Okay, I have a funny story — and a compelling one.
There I was, sitting in the second row, alone in the small conference room, waiting for a customer panel to begin at Red Hat’s summit on open source solutions last week. The five panelists arrived early as well, shook hands with each other, found themselves at a loss for words and readily took their seats on their stools, staring straight ahead, maybe 10 feet away.
Well, this is awkward, I thought.
With nine long minutes to go before the start, I decided to break the ice and approach the panelists, introduce myself and exchange cards. Imagine my horror when the first panelist I approached, a man in a blue suit, appeared not to have a card on him. I raced back to my briefcase to retrieve several of my own, handed one to him and to two other panelists, along with a pen, and exchanged cards with the remaining two customers.

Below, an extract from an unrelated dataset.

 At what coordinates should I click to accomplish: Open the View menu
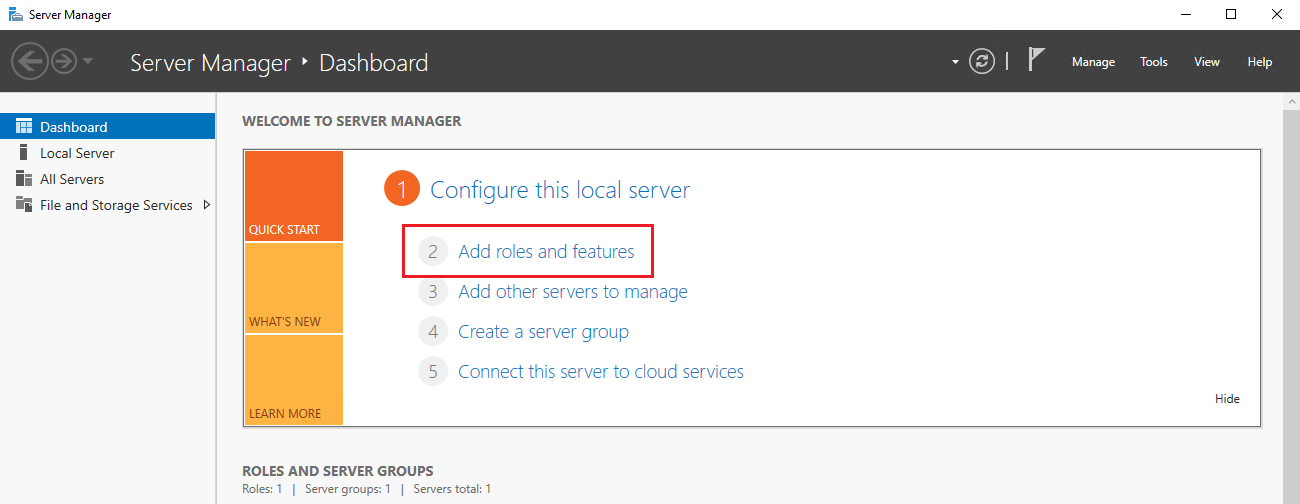(1206, 62)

When the man in the blue suit was finished, he returned my card and inquired, “And who are you?” Embarrassed by the order of events, I told him about SearchCIO.com, its focus on the CIO’s point of view and my particular interest in cloud computing. I then collected the other cards and beat a path back to my seat.
Now, imagine my delight in the irony when I flipped over the card from the man in the blue suit to find the phone number and email of Jerome Bender, deputy assistant director at the FBI’s Criminal Justice Information Services (CJIS) division. It just goes to show that when you need to get information, sometimes you have to resort to persuasive measures — in this case, peer pressure from card-carrying panelists!

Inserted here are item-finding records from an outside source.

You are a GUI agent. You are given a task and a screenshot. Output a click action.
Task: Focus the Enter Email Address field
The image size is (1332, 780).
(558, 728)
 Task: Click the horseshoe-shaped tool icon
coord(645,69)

The compelling story is the one Bender told the room once the panel discussion got under way.
CJIS operates national law enforcement services across 18,000 agencies, and has about a million end users, Bender said. The National Crime Information Center in Clarksburg, W. Va., where CJIS is based, processes 8.5 million transactions a day. These include fingerprint processing (200,000 per day) and background checks (14.5 million per year).
The speed with which these transactions are processed against a database of 68 million people with criminal records is astounding: 15 seconds to 2 hours. “The fastest checks are in support of homeland security as people are coming across the border — 15 seconds,” Bender said.

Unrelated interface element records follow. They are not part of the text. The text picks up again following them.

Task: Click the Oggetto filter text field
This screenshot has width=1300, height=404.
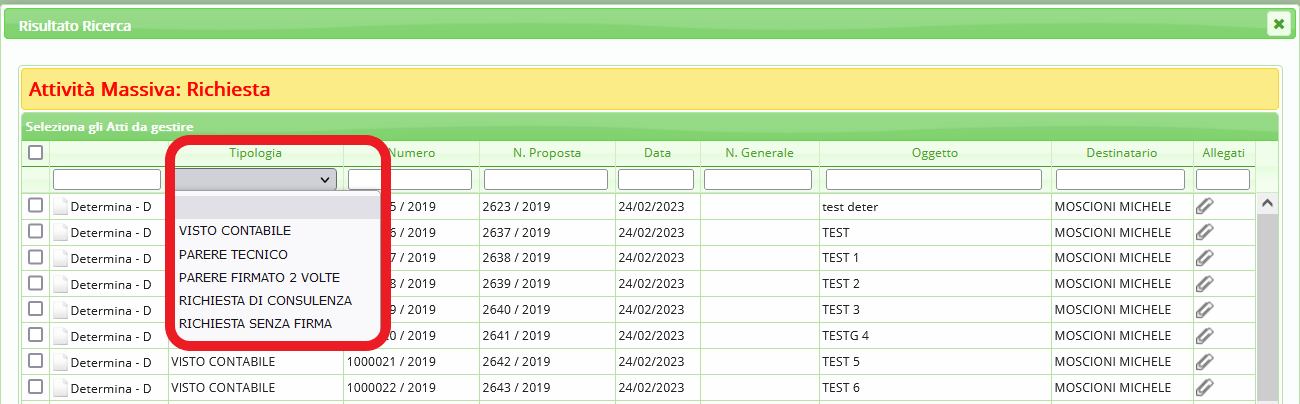Action: pyautogui.click(x=934, y=180)
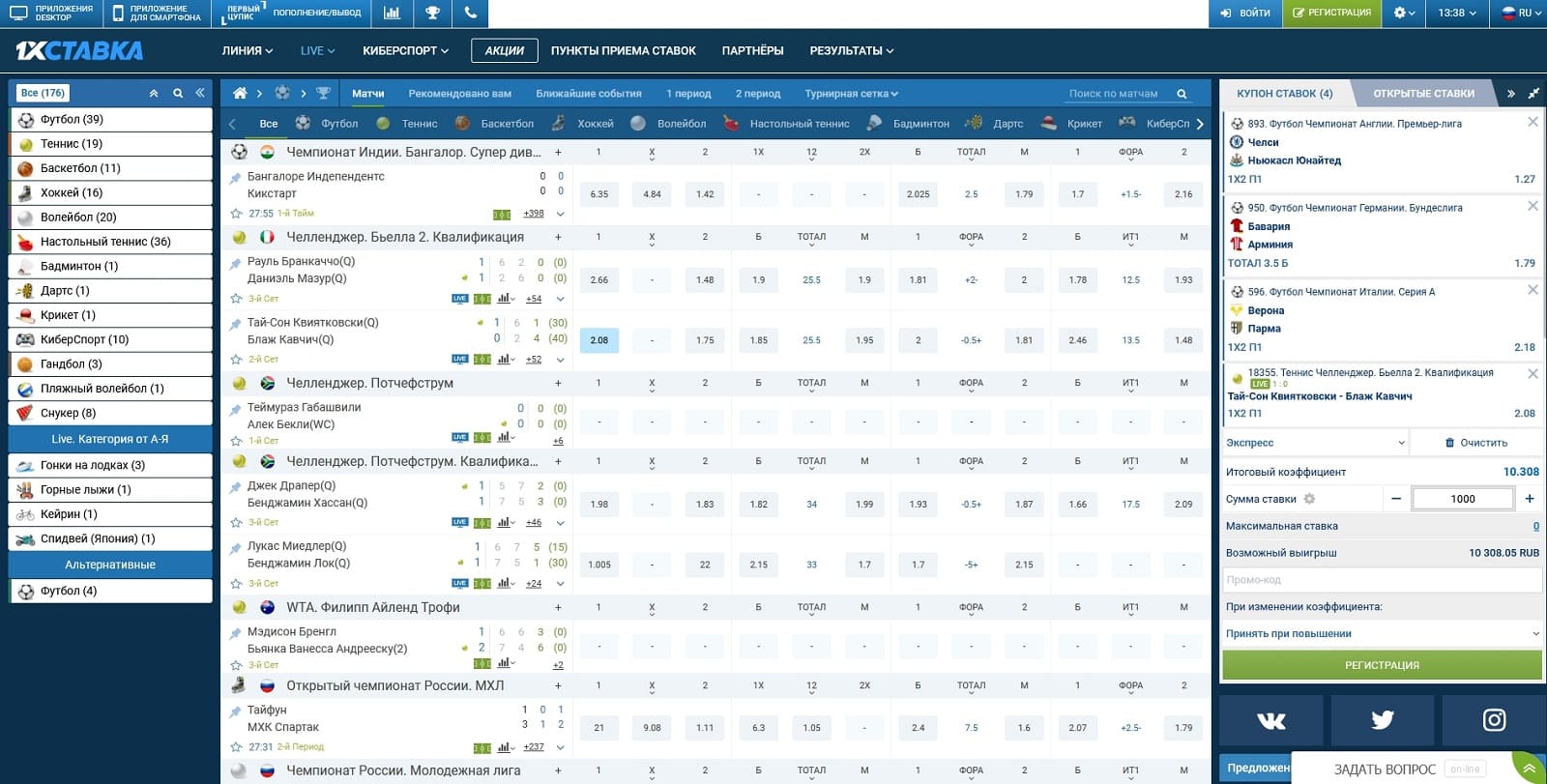Open Принять при повышении dropdown
The image size is (1547, 784).
point(1382,634)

Yet that isn’t what’s most compelling about Bender’s story. A rapidly increasing need for capacity drove CJIS to move two years ago from a proprietary hardware platform to commodity servers running Red Hat’s open source solutions, he said. In doing so, the organization saved about $80 million — while adding four times the capacity.
It takes a lot of horsepower to zip through a database of 68 million people. The FBI’s Next Generation Identification, or NGI, system, a cornerstone designed to enable CJIS to become a global biometrics leader, is deployed on 2,600 hosts in a highly redundant architecture that operates 24/7, 365 days a year.
There were challenges and successes in the FBI’s move to open source solutions, Bender admitted. “Security folks are not used to open source; it tends to be a challenge.” On the other hand, the decision to “do everything diskless and move onto a storage area network to minimize moving parts” has resulted in just one hardware failure over 2.5 years.
“Life-and-death stuff needs to be high-availability,” Bender said, and by using open source solutions, CJIS is providing that in a cost-effective service.